Окна тут маленькие, круглые, под самой крышей.
И луна в них не заглядывает. А фонарь в руке Себастьяновой еле — еле дышит, керосину в нем капля осталась.
— Яцек…
— Я тебя одного не оставлю.
Вот же холера… упертый…
— Не оставляй. Сходи за керосином. Должен быть где-то там…
— А ты?
— А я тут постою.
— И не полезешь?
Дите дитем… такому и врать стыдно.
Немного.
— Что я, дурень, в темень этакую лезть?
Дурень. Как есть дурень, потому что темнота живая… она прячет… кого?
Кого-то, кто пролил кровь.
…пусть это будет животное…
…кошка…
…или даже лошадь… лошадь, конечно, жаль, но… лошадь — все ж не человек… пусть это будет всего лишь животное…
Яцек сопел.
И значит, не отступит…
— Тут свечи есть, — сказал он, наконец. — У дверей лежат.
— Неси.
Принес. Толстые сальные, перевязанные черной ниткой, с острыми фитилями и оплавленными боками. Свечи хранились в холстине, которую Яцек держал во второй руке, явно не зная, что с ней сделать: выкинуть или погодить.

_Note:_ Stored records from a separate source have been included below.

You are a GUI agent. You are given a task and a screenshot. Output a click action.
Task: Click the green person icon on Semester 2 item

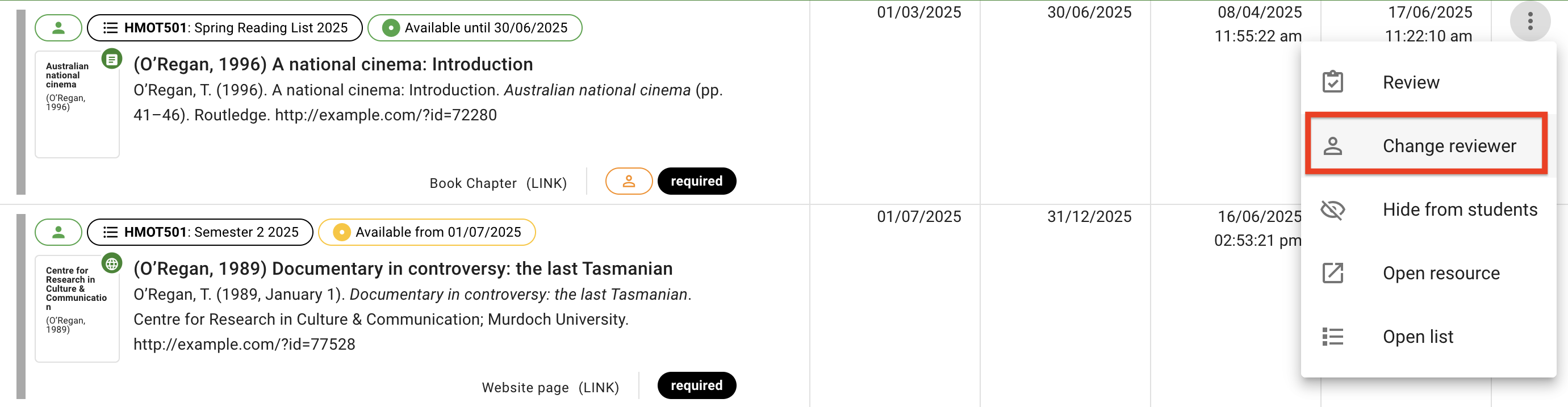coord(58,232)
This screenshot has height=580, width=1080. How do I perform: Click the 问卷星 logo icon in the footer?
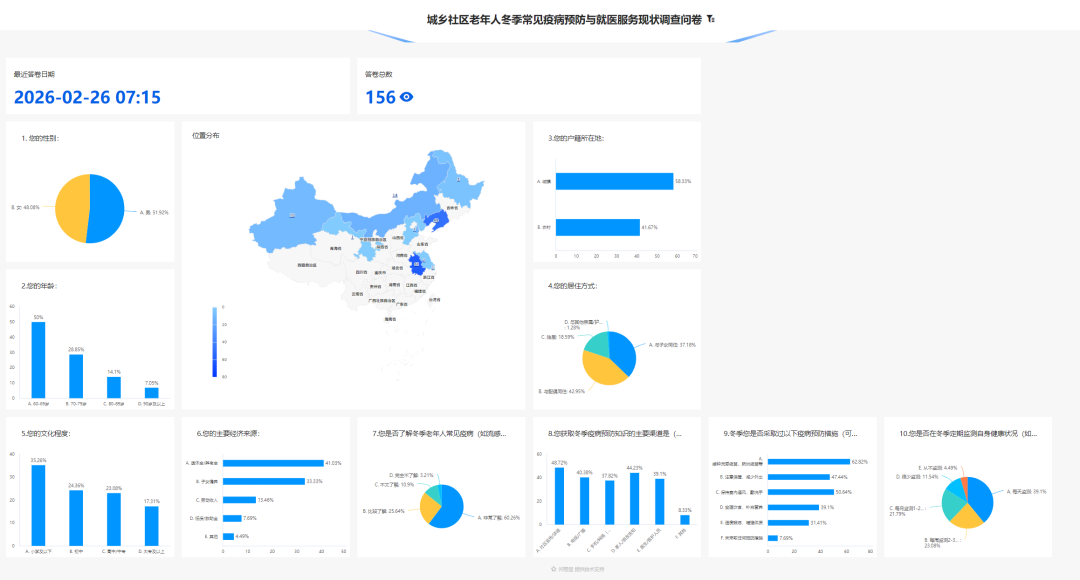[x=553, y=568]
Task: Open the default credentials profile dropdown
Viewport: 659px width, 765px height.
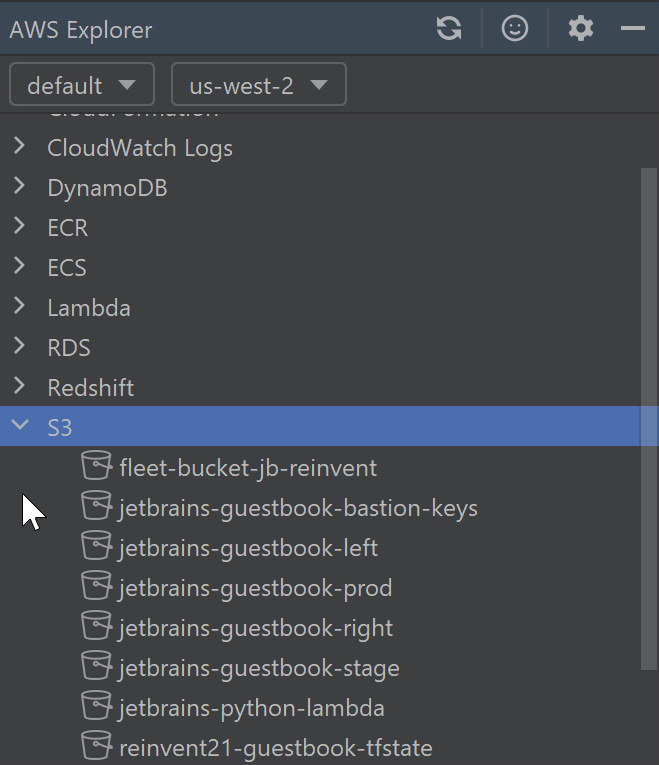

— Дай сюда, — Себастьян нить разрезал когтем. — Держи в руке. Да оставь ты палаш в покое, тоже мне, грозный воитель выискался…
…и не поможет палаш.
…если вдруг Лихо, то не поможет… напротив, только хуже будет.

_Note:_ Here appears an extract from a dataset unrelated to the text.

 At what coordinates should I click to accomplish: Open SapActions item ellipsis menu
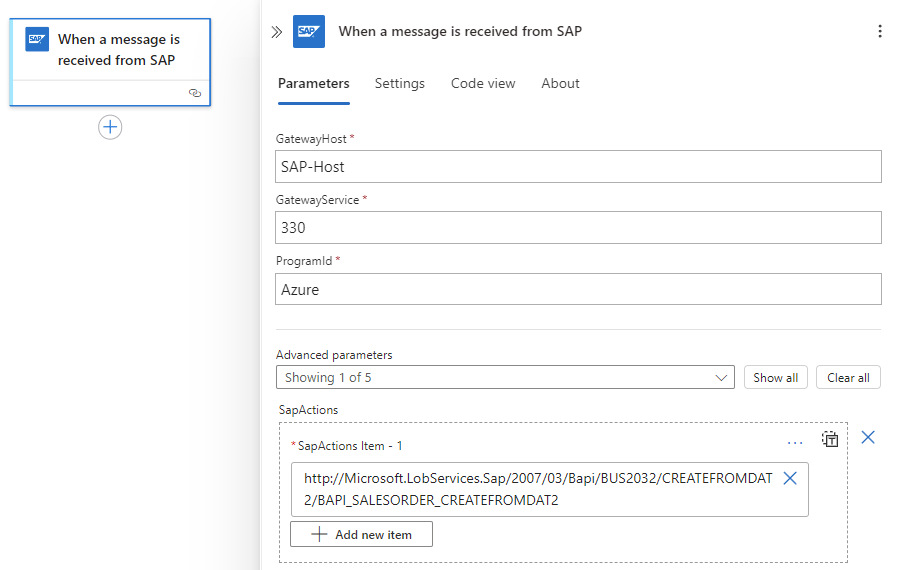point(795,441)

— Оставь его здесь, — попросил Себастьян.
— Но…
— Или оставь, или убирайся!
Все ж таки сорвался, не со зла, единственно — от страха, и за него, молодого, не способного поверить, что и молодые умирают. Небось, кажется, вся жизнь впереди и ничего-то плохого с ним, с Яцеком Вевельским произойти не может… и за Лихо, с которым плохое уже произошло, а Себастьян сие пропустил.
Решил, что будто бы прошлогодние игры закончились.

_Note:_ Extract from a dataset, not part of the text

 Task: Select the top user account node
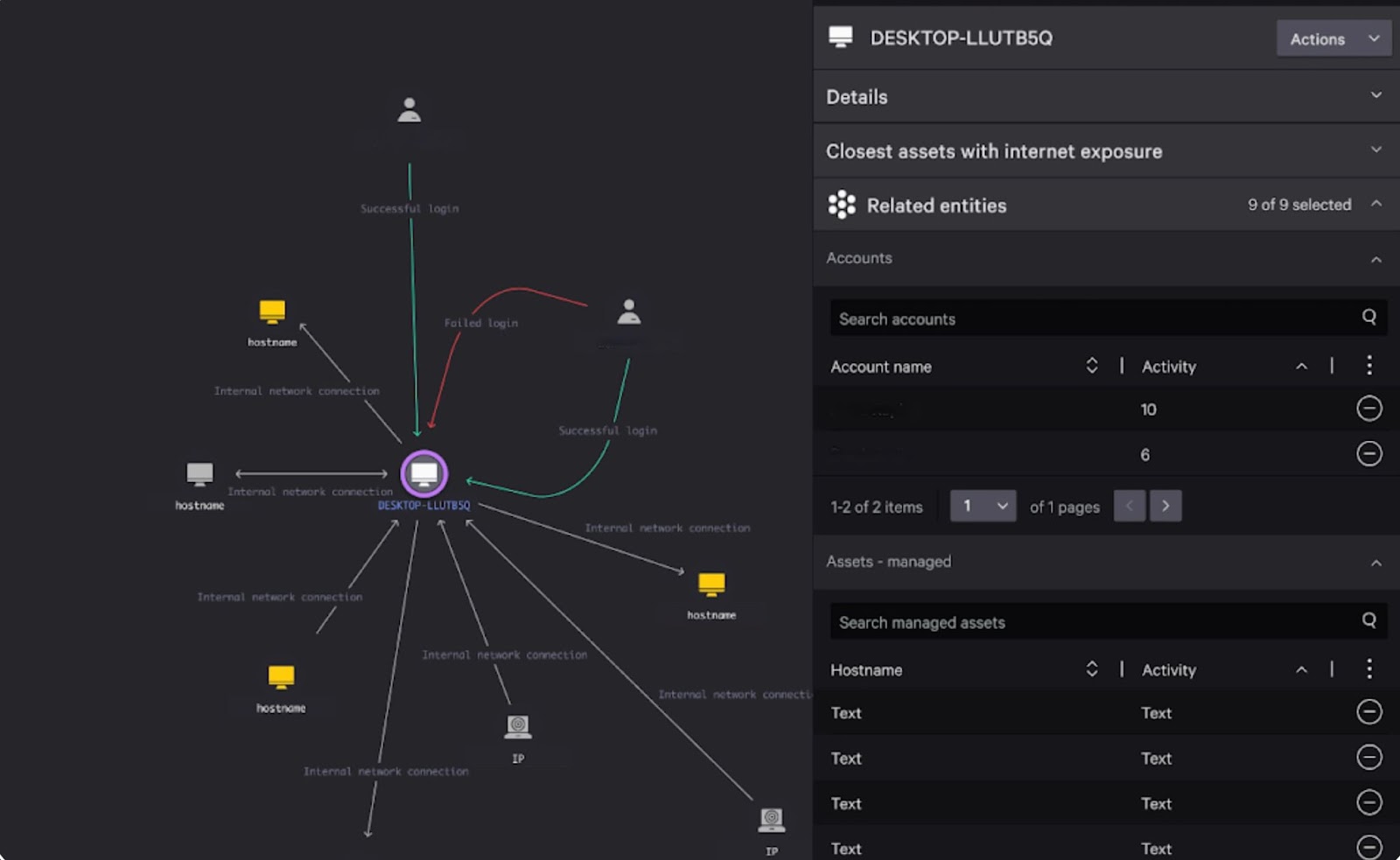(409, 110)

Яцек прислонил палаш к деннику.
А лошади-то успокоились, не то устали бояться, не то почуяли людей. Груцают копытами по настилу, всхрапывают тревожно… и вздыхает кто-то совсем рядом, да так, что волосы на затылке шевелятся.
— Яцек, — Себастьян переложил свечу в левую руку, — ежели ты мне этак в шею дышать будешь, то вскоре одним братом у тебя меньше станет.
— Почему?
— Потому что сердце у меня не железное… а нервы и подавно.
Узкий проход.
Темные двери с латунными табличками.
И отцовский Вулкан пытается просунуть морду сквозь прутья. В темноте глаза его влажно поблескивают, будто бы жеребец то ли плакал, то ли вот — вот заплачет…
…тяжеловоз Каштан бьет копытом по настилу. Мерно. Глухо.
И вновь звук искажается, мерещится, будто бы не Каштан это, но некто идет по Себастьяновому следу, переступает коваными ногами.
Догоняет.
Нервишки шалят.
Этак и сомлеть недолго, как оно нервической барышне подобает, а ведь говорил Евстафий Елисеевич, любимый начальник, что следует Себастьяну отпуск взять. И не только он…
А все работа — работа… как ее оставишь, когда кажется, что никто-то другой с этою работой и не управится… тщеславие все, тщеславие… боком выходит.
Запах крови сделался резким, на него желудок Себастьянов отозвался ноющей болью, а рот слюной переполнился. Пришлось сплевывать.
Некрасиво-то как…
— Чем это пахнет так? — поинтересовался Яцек и свечу поднял.
Бледное его лицо выглядело совсем уж детским, и пушок над верхней губой лишь подчеркивал эту самую детскость.
— Ничем, — Себастьян вытер рот рукавом. — Может, все-таки уйдешь?
— Хватит. Ушел уже один раз.
Вот ты ж…
Дверь в предпоследний денник была распахнута. И Себастьян вдруг вспомнил, что некогда в этом самом деннике держали толстого мерина, ленивого и благодушного…
…давно это было…
…тот мерин, соловый, вечно пребывающий в какой-то полудреме, давно уже помер, небось…
— Не ори, ладно, — сказал Себастьян, и Яцек обиженно ответил:
— Я и не собирался.
— Вот и ладно…
Не было мерина, но была толстая коротконогая лошадка вороной масти. Лежала на боку, на соломе некогда золотистой, а ныне — побуревшей.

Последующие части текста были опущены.